Pagination of long transaction list responses #348

colatkinson · 2018-01-12T08:56:26Z

Currently, if the server generates an extremely long response, it simply returns an error message, such as

{ message: 'response too large (at least 1021611 bytes)', code: -32600 }

If the client receives this message, it will just hang indefinitely while attempting to sync.

Proposed Solution

Implement pagination in relevant methods, using block heights as a range. This has a couple advantages:

Allow handling of very active addresses
During sync, allow clients to only fetch transactions after where they left off, instead of fetching the entirety of their history. Same goes for getting tx inputs. This could conceivably lead to issues with a reorg, but the client could just fetch transactions starting from last height - n where n is e.g. 6

Affected RPC Methods

blockchain.address.get_history
blockchain.address.get_mempool
blockchain.address.listunspent
blockchain.scripthash.get_history
blockchain.scripthash.listunspent

It seems to me like the simplest solution would be to bump the protocol version number, and add optional pagination parameters to each of these methods. The version bump would allow clients to detect support for this, and thus be able to opt to get only the new txs during sync.

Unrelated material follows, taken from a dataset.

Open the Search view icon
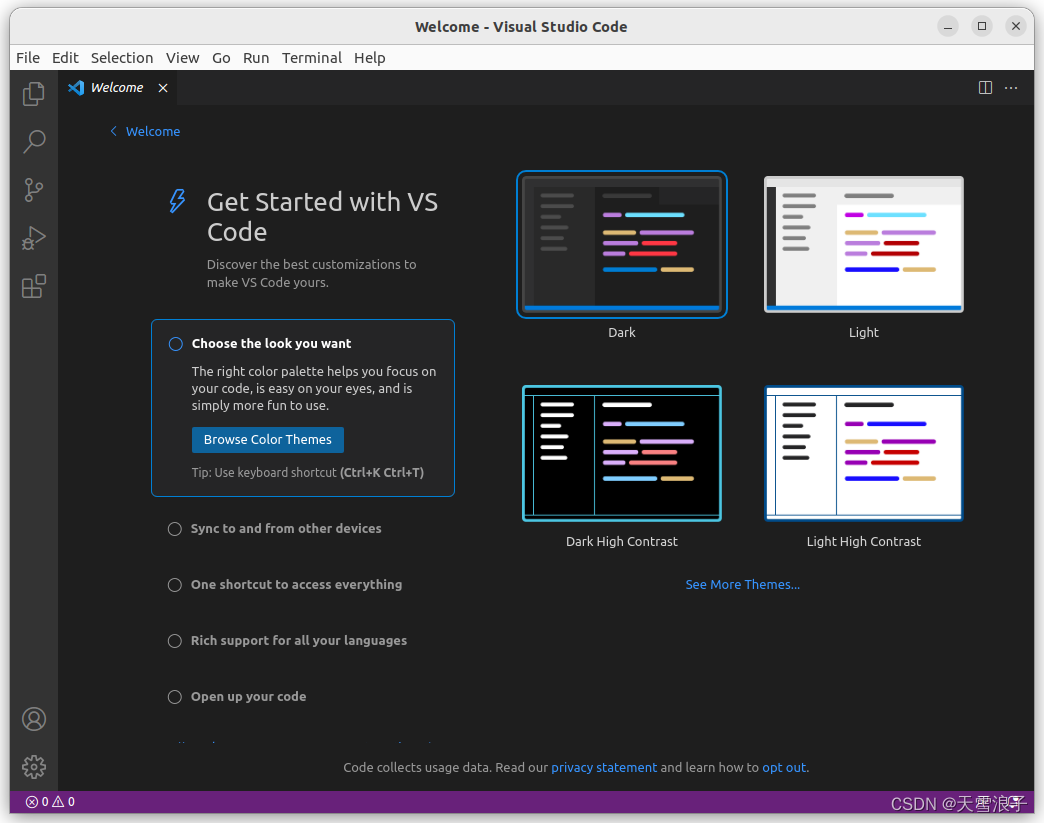Image resolution: width=1044 pixels, height=823 pixels. [34, 141]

The text was updated successfully, but these errors were encountered:

racquemis · 2018-01-15T12:41:24Z

Just here to say i support this idea. I'm currently running into problems because of addresses with thousands of transactions in it. If we had the ability to fetch get_history in pages it would also be easier on mobile wallets during import.

joesixpack · 2018-01-15T17:59:55Z

This needs to be implemented ASAP. Blockchain isn't getting any smaller.

AdamSEY · 2018-02-01T10:17:05Z

I highly support this feature.

luggs-co · 2018-02-06T04:40:12Z

I also support the implementation of this feature,

kyuupichan · 2018-03-01T04:17:07Z

I've had some thoughts about doing history sensibly. Once I've fleshed them out I'll revisit this. I would want to require the new API for large histories and simply reject any such requests to the old API.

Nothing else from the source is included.